Background: Open surgical repair of abdominal aortic aneurysms was initiated by Dubost in 1952. Despite the rapid expansion of percutaneous endovascular repair, open surgical repair is still recognized for curative intent. We retrospectively analyzed surgical outcome, complications, and mortality-related factors for patients with abdominal aortic aneurysms over a 6 year period. Material and Method: We analyzed 18 patients who underwent surgery for abdominal aortic aneurysms between March 2002 and March 2008. The indications for surgery were rupture, a maximal aortic diameter >60 mm, medically intractable hypertension, or pain.

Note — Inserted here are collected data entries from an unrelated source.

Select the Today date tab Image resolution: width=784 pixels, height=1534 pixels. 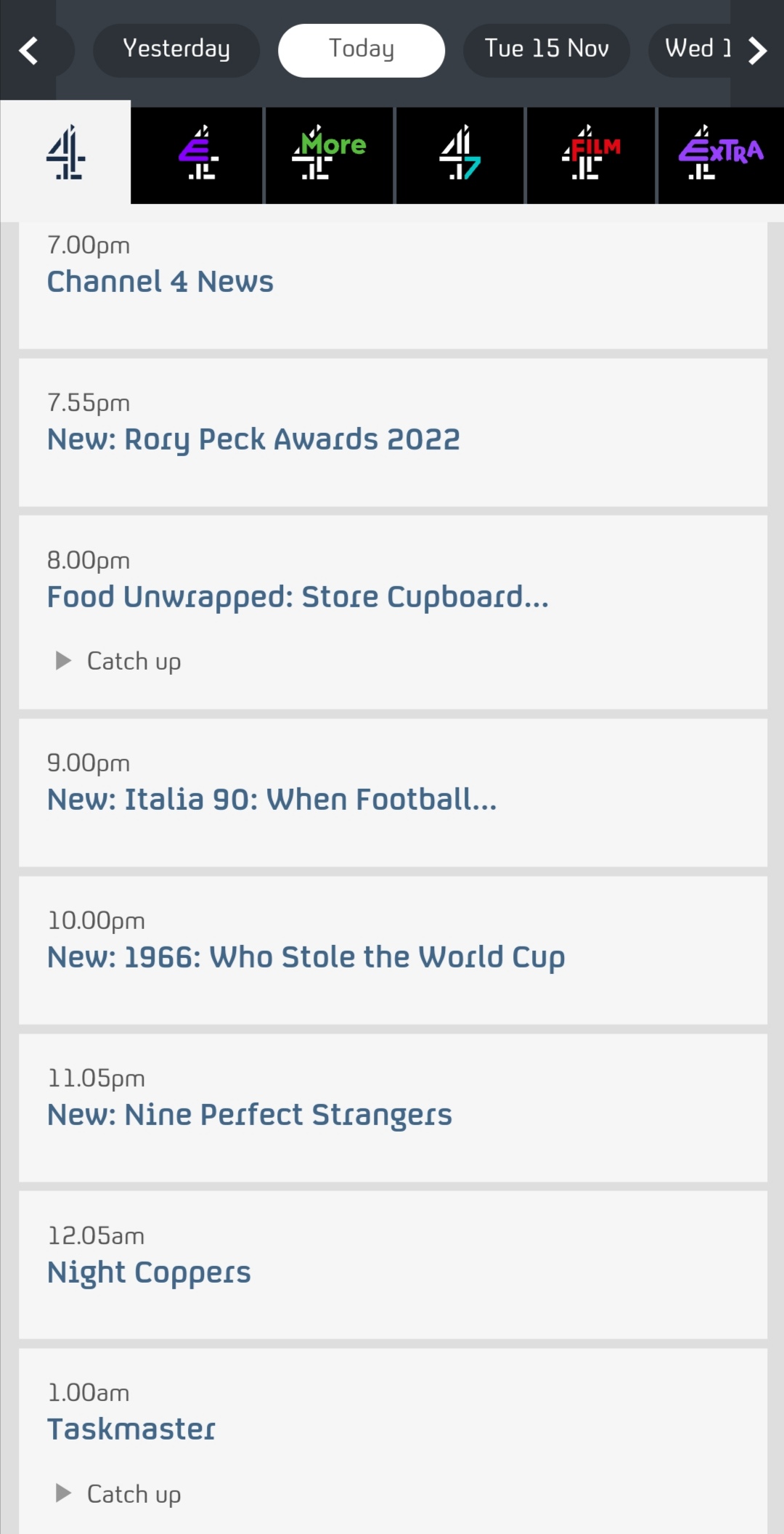[x=362, y=51]

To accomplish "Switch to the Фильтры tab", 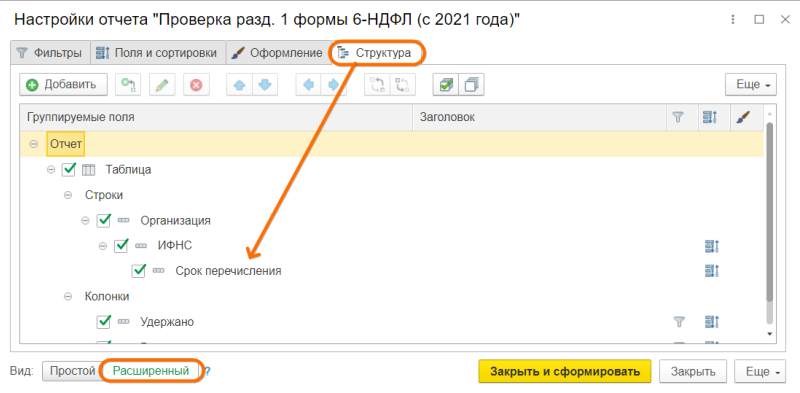I will [x=50, y=53].
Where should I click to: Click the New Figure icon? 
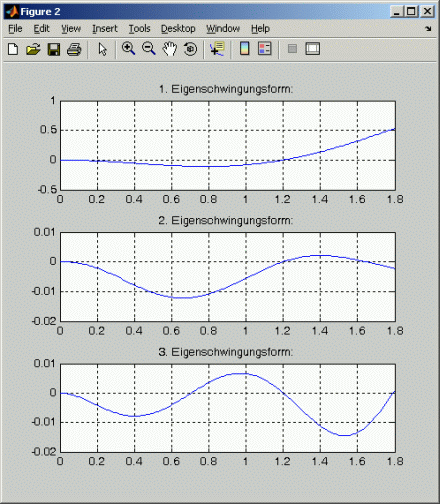click(13, 49)
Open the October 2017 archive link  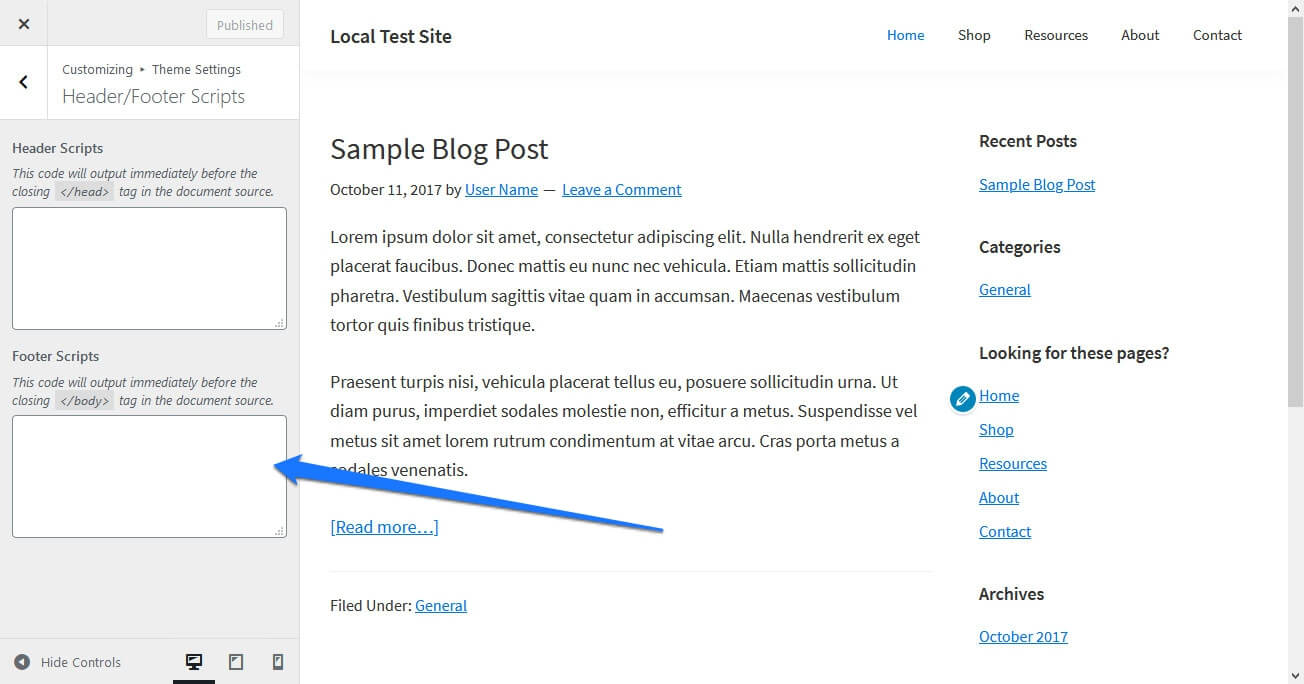click(x=1023, y=637)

Result: The mean age was $66.6{\pm}9.3$ years (range, $49\sim81$ years). Twelve patients (66.7%) were males a 6 patients were females. Extension of the aneurysm superior to the renal artery existed in 6 patients (33.3%), and extension to the iliac artery existed in 13 patients (72.2%). Five patients (27.8%) had ruptured aortic aneurysms. The mean maximal diameter of the aorta was $72.2{\pm}12.9$ mm (range, $58\sim109$ mm). Surgery was performed by a midline laparotomy, and 6 patients underwent emergency surgery. The mean total ischemic time from aorta clamping to revascularization was $82{\pm}42$ minutes (range, $35\sim180$ minutes). The mortality rate was 16.7%; the mortality rate for patients with ruptured aneurysms was 60%, and the mortality rate for patients with unruptured aneurysms was 0%. The postoperative complications included one each of renal failure, femoral artery and vein occlusion, and wound infection. The patients who were discharged had a long-term survival of $34{\pm}26$ months (range, $4\sim90$ months). Rupture and emergency surgery had a statistically significant mortality-related factor (p < 0.05). Conclusion: Emergency surgery for ruptured aortic aneurysms continues to have a high mortality, but unruptured cases are repaired with relative safety. Successfully operated patients had long-term survival. Even though endovascular aortic repair is the trend for abdominal aortic aneurysms, aggressive application should be determined with care. Experience and systemic support of each center is important in the treatment plan.